在集群提交了一个Spark Streaming应用程序用来消费Kafka的数据并将数据插入到Hive表中,程序提交的前几天运行正常,但当运行了几天之后通过查看WebUI发现程序并没有output出数据落入Hive表,查看日志发现有如下错误抛出:

22/04/06 16:40:04 ERROR scheduler.AsyncEventQueue: Listener EventLoggingListener threw an exception
java.io.IOException: Lease timeout of 0 seconds expired.
	at org.apache.hadoop.hdfs.DFSOutputStream.abort(DFSOutputStream.java:795)
	at org.apache.hadoop.hdfs.DFSClient.closeAllFilesBeingWritten(DFSClient.java:606)
	at org.apache.hadoop.hdfs.DFSClient.renewLease(DFSClient.java:574)
	at org.apache.hadoop.hdfs.client.impl.LeaseRenewer.renew(LeaseRenewer.java:395)
	at org.apache.hadoop.hdfs.client.impl.LeaseRenewer.run(LeaseRenewer.java:415)
	at org.apache.hadoop.hdfs.client.impl.LeaseRenewer.access$600(LeaseRenewer.java:76)
	at org.apache.hadoop.hdfs.client.impl.LeaseRenewer$1.run(LeaseRenewer.java:307)
	at java.lang.Thread.run(Thread.java:748)
22/04/06 16:40:04 INFO common.FileUtils: Creating directory if it doesn't exist: hdfs://nameservice1/user/hive/warehouse/dw_csvw.db/ods_kafka_mbb_rts_trip_data/.hive-staging_hive_2022-04-06_16-40-04_089_5948812028170174027-1
22/04/06 16:40:04 WARN ipc.Client: Exception encountered while connecting to the server : org.apache.hadoop.ipc.RemoteException(org.apache.hadoop.security.token.SecretManager$InvalidToken): token (token for scb: HDFS_DELEGATION_TOKEN owner=xxx@XXXX.COM, renewer=yarn, realUser=, issueDate=1648462512020, maxDate=1649067312020, sequenceNumber=5614554, masterKeyId=972) can't be found in cache
22/04/06 16:40:04 ERROR scheduler.AsyncEventQueue: Listener EventLoggingListener threw an exception
java.io.IOException: Lease timeout of 0 seconds expired.
	at org.apache.hadoop.hdfs.DFSOutputStream.abort(DFSOutputStream.java:795)
	at org.apache.hadoop.hdfs.DFSClient.closeAllFilesBeingWritten(DFSClient.java:606)
	at org.apache.hadoop.hdfs.DFSClient.renewLease(DFSClient.java:574)
	at org.apache.hadoop.hdfs.client.impl.LeaseRenewer.renew(LeaseRenewer.java:395)
	at org.apache.hadoop.hdfs.client.impl.LeaseRenewer.run(LeaseRenewer.java:415)
	at org.apache.hadoop.hdfs.client.impl.LeaseRenewer.access$600(LeaseRenewer.java:76)
	at org.apache.hadoop.hdfs.client.impl.LeaseRenewer$1.run(LeaseRenewer.java:307)
	at java.lang.Thread.run(Thread.java:748)

67.2. 尝试解决

当看到token (token for scb: HDFS_DELEGATION_TOKEN owner=scb@CSVW.COM, renewer=yarn, realUser=, issueDate=1648462512020, maxDate=1649067312020, sequenceNumber=5614554, masterKeyId=972) can't be found in cache的时候,我就猜到这个问题肯定和Kerberos有些许关系,分析日志,猜测是由于spark成功消费了kafka,但是在写入Hive表的时候,由于Kerberos票据过期,无法成功在HDFS创建文件。
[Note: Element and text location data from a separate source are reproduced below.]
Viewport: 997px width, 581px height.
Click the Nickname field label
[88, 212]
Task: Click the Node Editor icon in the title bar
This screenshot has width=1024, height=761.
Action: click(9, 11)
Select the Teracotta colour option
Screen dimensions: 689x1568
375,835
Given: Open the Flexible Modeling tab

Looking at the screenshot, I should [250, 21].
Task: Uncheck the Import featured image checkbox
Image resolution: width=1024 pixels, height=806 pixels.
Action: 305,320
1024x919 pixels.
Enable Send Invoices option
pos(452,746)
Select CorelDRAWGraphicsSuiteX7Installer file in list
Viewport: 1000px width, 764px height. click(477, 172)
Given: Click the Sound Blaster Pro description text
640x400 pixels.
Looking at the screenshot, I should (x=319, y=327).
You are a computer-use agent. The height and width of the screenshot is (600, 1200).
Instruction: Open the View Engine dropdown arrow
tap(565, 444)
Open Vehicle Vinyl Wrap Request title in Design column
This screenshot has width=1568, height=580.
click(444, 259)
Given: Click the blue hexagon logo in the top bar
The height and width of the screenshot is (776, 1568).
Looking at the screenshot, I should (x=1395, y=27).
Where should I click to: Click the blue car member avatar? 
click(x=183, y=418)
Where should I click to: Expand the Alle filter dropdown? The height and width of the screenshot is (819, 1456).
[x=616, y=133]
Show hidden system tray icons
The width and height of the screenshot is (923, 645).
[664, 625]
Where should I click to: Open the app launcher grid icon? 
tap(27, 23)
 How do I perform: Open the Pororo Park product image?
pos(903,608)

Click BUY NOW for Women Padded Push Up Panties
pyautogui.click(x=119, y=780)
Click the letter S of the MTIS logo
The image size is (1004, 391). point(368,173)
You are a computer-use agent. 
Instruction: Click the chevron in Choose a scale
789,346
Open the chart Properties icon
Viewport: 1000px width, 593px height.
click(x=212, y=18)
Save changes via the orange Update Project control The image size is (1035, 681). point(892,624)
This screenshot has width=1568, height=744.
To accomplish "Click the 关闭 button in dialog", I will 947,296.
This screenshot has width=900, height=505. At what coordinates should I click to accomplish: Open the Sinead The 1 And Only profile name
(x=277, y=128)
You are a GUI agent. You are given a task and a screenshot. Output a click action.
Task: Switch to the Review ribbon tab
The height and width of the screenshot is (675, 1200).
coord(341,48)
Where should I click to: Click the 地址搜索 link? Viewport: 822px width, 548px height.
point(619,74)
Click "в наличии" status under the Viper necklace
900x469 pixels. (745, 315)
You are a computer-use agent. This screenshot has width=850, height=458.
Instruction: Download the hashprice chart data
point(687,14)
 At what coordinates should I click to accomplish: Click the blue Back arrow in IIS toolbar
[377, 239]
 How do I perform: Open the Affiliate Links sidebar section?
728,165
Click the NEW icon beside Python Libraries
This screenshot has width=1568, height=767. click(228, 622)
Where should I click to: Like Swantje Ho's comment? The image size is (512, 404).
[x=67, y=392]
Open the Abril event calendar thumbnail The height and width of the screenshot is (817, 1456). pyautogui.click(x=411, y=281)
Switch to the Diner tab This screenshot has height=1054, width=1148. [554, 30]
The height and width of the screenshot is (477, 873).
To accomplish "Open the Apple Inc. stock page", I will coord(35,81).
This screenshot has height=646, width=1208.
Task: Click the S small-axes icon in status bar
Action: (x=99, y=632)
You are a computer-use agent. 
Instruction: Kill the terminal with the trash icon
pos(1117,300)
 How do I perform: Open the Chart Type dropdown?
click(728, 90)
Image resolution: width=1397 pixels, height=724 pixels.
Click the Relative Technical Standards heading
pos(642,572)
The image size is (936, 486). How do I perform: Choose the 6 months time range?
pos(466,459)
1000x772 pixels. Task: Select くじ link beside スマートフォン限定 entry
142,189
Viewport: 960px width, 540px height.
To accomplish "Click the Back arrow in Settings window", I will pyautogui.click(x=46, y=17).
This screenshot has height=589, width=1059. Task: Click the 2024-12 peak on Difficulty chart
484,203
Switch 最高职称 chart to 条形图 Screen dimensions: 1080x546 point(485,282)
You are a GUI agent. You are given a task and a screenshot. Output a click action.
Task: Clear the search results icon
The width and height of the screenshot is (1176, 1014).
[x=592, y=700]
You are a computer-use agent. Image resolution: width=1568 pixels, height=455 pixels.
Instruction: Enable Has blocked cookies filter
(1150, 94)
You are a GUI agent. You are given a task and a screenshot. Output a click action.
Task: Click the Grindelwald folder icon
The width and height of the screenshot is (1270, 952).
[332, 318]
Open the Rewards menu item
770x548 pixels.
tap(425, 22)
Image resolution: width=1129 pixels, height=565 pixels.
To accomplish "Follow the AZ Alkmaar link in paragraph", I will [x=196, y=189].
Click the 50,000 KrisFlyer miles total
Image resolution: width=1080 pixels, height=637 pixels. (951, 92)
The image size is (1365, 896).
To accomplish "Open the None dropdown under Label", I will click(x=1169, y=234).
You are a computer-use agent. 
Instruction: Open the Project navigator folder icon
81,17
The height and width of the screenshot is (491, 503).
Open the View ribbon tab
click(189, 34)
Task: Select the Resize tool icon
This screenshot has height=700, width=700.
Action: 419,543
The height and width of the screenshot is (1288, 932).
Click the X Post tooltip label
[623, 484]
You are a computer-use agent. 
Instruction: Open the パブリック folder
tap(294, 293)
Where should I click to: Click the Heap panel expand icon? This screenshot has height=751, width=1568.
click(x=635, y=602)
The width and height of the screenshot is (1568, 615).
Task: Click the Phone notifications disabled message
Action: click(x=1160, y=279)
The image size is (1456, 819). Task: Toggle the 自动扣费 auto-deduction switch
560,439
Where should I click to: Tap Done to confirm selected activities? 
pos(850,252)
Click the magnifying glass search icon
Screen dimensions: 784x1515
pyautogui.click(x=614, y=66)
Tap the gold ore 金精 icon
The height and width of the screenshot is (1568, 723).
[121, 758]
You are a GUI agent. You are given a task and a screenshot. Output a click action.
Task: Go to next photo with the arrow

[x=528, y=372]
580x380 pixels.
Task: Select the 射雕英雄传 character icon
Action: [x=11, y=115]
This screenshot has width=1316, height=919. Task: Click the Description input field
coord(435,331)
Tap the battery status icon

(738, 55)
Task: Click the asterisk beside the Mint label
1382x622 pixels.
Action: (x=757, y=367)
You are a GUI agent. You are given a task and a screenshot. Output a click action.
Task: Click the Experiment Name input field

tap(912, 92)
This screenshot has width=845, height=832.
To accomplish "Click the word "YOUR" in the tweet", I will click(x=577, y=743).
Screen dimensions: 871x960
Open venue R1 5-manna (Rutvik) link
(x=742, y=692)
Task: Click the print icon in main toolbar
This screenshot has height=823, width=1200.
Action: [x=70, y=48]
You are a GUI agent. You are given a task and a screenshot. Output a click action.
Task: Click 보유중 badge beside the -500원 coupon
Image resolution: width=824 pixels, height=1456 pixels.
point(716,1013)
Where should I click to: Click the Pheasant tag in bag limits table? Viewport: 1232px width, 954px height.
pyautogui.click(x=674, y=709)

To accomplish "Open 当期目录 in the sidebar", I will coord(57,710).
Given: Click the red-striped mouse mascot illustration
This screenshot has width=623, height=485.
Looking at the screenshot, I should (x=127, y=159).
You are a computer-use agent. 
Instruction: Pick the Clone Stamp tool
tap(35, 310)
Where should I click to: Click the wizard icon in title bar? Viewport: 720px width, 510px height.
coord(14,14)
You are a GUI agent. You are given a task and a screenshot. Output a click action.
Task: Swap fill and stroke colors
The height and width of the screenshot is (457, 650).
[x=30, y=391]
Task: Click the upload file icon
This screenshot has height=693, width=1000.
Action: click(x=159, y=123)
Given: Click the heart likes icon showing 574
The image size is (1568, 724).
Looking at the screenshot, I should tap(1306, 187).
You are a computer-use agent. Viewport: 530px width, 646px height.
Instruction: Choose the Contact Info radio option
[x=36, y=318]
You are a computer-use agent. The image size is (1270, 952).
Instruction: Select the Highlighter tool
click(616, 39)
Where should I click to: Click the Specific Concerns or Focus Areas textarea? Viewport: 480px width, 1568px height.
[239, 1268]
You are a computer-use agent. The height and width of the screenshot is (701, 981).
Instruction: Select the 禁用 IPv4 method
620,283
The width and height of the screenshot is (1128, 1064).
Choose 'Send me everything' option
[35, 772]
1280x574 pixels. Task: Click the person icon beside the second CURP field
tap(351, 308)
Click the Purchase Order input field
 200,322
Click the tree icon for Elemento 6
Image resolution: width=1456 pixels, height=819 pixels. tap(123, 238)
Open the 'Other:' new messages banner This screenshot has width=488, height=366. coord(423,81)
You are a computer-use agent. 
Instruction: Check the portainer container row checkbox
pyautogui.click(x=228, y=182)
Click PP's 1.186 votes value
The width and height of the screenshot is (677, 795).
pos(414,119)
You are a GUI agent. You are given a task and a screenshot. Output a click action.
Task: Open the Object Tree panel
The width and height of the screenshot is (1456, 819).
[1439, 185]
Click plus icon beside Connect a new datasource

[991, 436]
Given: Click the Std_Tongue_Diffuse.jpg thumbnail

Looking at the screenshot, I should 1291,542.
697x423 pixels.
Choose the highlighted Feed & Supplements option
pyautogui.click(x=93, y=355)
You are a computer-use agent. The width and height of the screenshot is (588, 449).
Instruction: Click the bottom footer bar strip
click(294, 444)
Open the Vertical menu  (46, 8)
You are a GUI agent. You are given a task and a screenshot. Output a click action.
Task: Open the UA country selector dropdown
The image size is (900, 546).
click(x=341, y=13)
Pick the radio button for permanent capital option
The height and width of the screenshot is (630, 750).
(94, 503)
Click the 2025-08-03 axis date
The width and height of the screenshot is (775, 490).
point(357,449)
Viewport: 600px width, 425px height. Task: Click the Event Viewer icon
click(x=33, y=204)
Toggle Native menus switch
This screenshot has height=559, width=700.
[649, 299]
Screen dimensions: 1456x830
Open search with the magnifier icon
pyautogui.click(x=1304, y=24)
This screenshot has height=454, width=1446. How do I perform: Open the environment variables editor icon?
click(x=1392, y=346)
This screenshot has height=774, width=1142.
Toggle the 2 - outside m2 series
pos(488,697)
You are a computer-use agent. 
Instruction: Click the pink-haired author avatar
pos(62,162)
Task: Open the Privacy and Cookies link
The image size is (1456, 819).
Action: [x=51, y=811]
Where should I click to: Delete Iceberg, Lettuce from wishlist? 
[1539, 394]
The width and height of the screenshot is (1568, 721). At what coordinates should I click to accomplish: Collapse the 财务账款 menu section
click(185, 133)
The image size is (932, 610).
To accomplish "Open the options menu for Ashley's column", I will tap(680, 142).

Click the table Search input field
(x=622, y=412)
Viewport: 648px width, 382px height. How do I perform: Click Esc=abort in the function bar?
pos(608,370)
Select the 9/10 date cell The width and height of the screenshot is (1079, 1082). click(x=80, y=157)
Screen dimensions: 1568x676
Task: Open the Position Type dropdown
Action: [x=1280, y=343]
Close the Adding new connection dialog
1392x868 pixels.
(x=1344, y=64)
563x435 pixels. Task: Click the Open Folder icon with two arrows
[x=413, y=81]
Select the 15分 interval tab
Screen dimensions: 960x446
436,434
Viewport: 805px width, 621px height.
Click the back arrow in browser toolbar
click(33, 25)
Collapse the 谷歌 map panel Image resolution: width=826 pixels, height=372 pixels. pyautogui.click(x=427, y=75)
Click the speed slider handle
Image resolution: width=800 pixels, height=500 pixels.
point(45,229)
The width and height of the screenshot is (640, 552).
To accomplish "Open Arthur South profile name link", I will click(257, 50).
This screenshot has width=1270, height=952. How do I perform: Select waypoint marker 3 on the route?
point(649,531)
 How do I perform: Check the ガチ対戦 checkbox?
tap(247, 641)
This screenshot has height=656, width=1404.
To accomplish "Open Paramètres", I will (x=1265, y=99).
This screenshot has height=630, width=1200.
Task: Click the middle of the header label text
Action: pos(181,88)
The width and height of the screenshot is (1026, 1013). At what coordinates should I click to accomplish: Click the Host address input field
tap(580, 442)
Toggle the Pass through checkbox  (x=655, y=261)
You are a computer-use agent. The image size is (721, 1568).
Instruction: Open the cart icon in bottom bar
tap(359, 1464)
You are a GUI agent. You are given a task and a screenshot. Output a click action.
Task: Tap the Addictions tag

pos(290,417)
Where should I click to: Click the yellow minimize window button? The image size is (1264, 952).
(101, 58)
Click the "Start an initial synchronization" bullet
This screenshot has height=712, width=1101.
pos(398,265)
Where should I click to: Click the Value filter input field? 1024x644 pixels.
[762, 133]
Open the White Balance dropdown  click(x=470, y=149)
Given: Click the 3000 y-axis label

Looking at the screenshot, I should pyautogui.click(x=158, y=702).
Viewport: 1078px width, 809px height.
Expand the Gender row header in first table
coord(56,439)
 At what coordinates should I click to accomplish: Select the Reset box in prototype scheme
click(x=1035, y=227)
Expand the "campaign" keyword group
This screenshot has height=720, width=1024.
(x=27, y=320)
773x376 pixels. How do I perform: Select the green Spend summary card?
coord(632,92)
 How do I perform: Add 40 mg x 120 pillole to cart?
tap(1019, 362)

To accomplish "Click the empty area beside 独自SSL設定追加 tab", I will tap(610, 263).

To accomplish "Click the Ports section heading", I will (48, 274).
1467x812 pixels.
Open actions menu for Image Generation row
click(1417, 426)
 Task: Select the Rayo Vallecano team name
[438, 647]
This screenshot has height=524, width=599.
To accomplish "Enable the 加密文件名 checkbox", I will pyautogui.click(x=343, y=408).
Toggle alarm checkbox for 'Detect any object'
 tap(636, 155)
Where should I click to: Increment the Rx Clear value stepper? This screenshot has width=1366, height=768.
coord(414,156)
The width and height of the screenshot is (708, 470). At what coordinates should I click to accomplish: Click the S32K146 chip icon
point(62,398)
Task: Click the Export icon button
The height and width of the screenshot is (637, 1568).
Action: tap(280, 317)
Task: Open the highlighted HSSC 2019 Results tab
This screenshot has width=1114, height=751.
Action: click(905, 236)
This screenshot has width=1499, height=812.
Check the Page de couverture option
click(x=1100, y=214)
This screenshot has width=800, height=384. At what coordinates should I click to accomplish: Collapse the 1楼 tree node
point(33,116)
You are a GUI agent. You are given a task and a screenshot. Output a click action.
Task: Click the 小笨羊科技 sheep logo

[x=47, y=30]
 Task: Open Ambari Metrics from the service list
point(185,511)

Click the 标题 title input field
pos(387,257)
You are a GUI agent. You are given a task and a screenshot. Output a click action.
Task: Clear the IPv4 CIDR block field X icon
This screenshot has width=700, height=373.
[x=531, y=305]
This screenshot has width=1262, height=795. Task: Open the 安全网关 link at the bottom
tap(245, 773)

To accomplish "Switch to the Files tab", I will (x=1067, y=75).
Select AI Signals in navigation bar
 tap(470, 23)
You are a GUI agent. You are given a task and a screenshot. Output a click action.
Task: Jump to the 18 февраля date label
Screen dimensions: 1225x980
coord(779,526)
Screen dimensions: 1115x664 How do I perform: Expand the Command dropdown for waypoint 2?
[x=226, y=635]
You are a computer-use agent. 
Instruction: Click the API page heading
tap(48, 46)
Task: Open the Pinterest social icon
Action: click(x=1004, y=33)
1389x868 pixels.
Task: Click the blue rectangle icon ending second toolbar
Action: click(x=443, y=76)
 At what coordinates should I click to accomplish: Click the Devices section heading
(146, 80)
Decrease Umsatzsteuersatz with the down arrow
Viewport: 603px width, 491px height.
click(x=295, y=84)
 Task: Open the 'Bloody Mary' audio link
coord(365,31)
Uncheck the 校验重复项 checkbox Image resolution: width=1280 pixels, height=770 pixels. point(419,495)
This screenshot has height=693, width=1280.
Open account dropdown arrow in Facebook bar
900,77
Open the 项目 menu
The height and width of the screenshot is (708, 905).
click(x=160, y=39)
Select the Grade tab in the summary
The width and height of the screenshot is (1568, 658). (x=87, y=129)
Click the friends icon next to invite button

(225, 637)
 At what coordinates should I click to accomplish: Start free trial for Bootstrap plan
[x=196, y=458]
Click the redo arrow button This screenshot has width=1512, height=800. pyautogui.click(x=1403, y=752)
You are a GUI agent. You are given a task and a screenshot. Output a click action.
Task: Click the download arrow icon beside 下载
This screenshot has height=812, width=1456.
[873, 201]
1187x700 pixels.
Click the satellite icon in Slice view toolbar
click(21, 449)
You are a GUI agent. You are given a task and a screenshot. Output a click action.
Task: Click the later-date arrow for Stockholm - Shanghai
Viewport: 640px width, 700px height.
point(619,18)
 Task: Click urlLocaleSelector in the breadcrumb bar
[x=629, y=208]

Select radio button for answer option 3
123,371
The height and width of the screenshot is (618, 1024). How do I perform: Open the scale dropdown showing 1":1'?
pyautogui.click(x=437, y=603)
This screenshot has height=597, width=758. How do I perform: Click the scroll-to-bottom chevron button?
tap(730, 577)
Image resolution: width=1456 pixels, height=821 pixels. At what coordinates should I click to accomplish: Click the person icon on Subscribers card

于是我向百度求助,在垃圾堆里翻了又翻,没找到合适的解决办法,于是我在stackoverflow上发现了一篇文章,在下面的链接中找到了另一片文章,发现了一个解决办法,下面将于晚问内容引用出来:

On a secured HDFS cluster, long-running Spark Streaming jobs fail due to Kerberos ticket expiration. Without additional settings, Kerberos ticket is issued when Spark Streaming job is submitted to the cluster. When the ticket expires Spark Streaming job is not able to write or read data from HDFS anymore.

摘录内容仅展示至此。